• _Aim of the task_
Can you write out the records below again, substituting "point" for every "coordinate pair" and leaving everything else unchanged?
::: Data for this exercise :::
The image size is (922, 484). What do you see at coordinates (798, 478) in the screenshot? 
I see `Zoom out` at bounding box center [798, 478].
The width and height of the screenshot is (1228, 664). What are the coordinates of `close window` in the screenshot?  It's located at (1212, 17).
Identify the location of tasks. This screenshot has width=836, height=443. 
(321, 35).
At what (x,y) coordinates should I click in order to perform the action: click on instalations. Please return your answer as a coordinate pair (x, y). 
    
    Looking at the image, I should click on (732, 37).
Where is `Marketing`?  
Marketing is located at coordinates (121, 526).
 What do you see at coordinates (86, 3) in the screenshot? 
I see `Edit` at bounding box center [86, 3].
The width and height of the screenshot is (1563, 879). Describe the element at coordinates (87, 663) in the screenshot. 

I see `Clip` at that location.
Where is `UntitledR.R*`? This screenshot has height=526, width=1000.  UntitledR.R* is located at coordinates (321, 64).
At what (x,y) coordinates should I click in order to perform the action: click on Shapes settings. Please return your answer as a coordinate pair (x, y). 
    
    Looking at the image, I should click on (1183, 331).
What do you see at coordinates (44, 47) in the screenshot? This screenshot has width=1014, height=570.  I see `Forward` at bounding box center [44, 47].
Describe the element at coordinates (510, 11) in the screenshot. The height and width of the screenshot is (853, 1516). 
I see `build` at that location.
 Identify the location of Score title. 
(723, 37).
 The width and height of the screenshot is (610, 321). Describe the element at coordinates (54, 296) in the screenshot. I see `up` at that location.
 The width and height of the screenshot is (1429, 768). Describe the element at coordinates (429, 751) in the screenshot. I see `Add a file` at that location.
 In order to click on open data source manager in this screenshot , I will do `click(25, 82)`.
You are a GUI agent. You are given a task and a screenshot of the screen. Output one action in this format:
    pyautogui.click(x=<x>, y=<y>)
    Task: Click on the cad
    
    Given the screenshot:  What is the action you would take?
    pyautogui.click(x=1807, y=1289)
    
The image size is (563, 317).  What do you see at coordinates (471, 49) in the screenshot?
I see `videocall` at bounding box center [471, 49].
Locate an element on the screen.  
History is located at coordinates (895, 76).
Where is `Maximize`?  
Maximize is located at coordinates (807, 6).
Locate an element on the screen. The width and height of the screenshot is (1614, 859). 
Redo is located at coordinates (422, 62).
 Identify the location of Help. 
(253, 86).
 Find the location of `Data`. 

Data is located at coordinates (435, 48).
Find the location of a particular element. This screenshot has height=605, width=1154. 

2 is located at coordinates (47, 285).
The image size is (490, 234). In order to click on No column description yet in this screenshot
:::
• _Output of the task_
The image size is (922, 484). What do you see at coordinates (798, 478) in the screenshot? 
I see `Zoom out` at bounding box center [798, 478].
The width and height of the screenshot is (1228, 664). What are the coordinates of `close window` in the screenshot?  It's located at (1212, 17).
Identify the location of tasks. This screenshot has width=836, height=443. 
(321, 35).
At what (x,y) coordinates should I click in order to perform the action: click on instalations. Please return your answer as a point (x, y). 
    
    Looking at the image, I should click on (732, 37).
Where is `Marketing`?  
Marketing is located at coordinates (121, 526).
 What do you see at coordinates (86, 3) in the screenshot? 
I see `Edit` at bounding box center [86, 3].
The width and height of the screenshot is (1563, 879). Describe the element at coordinates (87, 663) in the screenshot. 

I see `Clip` at that location.
Where is `UntitledR.R*`? This screenshot has height=526, width=1000.  UntitledR.R* is located at coordinates (321, 64).
At what (x,y) coordinates should I click in order to perform the action: click on Shapes settings. Please return your answer as a point (x, y). 
    
    Looking at the image, I should click on (1183, 331).
What do you see at coordinates (44, 47) in the screenshot? This screenshot has width=1014, height=570.  I see `Forward` at bounding box center [44, 47].
Describe the element at coordinates (510, 11) in the screenshot. The height and width of the screenshot is (853, 1516). 
I see `build` at that location.
 Identify the location of Score title. 
(723, 37).
 The width and height of the screenshot is (610, 321). Describe the element at coordinates (54, 296) in the screenshot. I see `up` at that location.
 The width and height of the screenshot is (1429, 768). Describe the element at coordinates (429, 751) in the screenshot. I see `Add a file` at that location.
 In order to click on open data source manager in this screenshot , I will do `click(25, 82)`.
You are a GUI agent. You are given a task and a screenshot of the screen. Output one action in this format:
    pyautogui.click(x=<x>, y=<y>)
    Task: Click on the cad
    
    Given the screenshot:  What is the action you would take?
    pyautogui.click(x=1807, y=1289)
    
The image size is (563, 317).  What do you see at coordinates (471, 49) in the screenshot?
I see `videocall` at bounding box center [471, 49].
Locate an element on the screen.  
History is located at coordinates (895, 76).
Where is `Maximize`?  
Maximize is located at coordinates (807, 6).
Locate an element on the screen. The width and height of the screenshot is (1614, 859). 
Redo is located at coordinates (422, 62).
 Identify the location of Help. 
(253, 86).
 Find the location of `Data`. 

Data is located at coordinates (435, 48).
Find the location of a particular element. This screenshot has height=605, width=1154. 

2 is located at coordinates (47, 285).
The image size is (490, 234). In order to click on No column description yet in this screenshot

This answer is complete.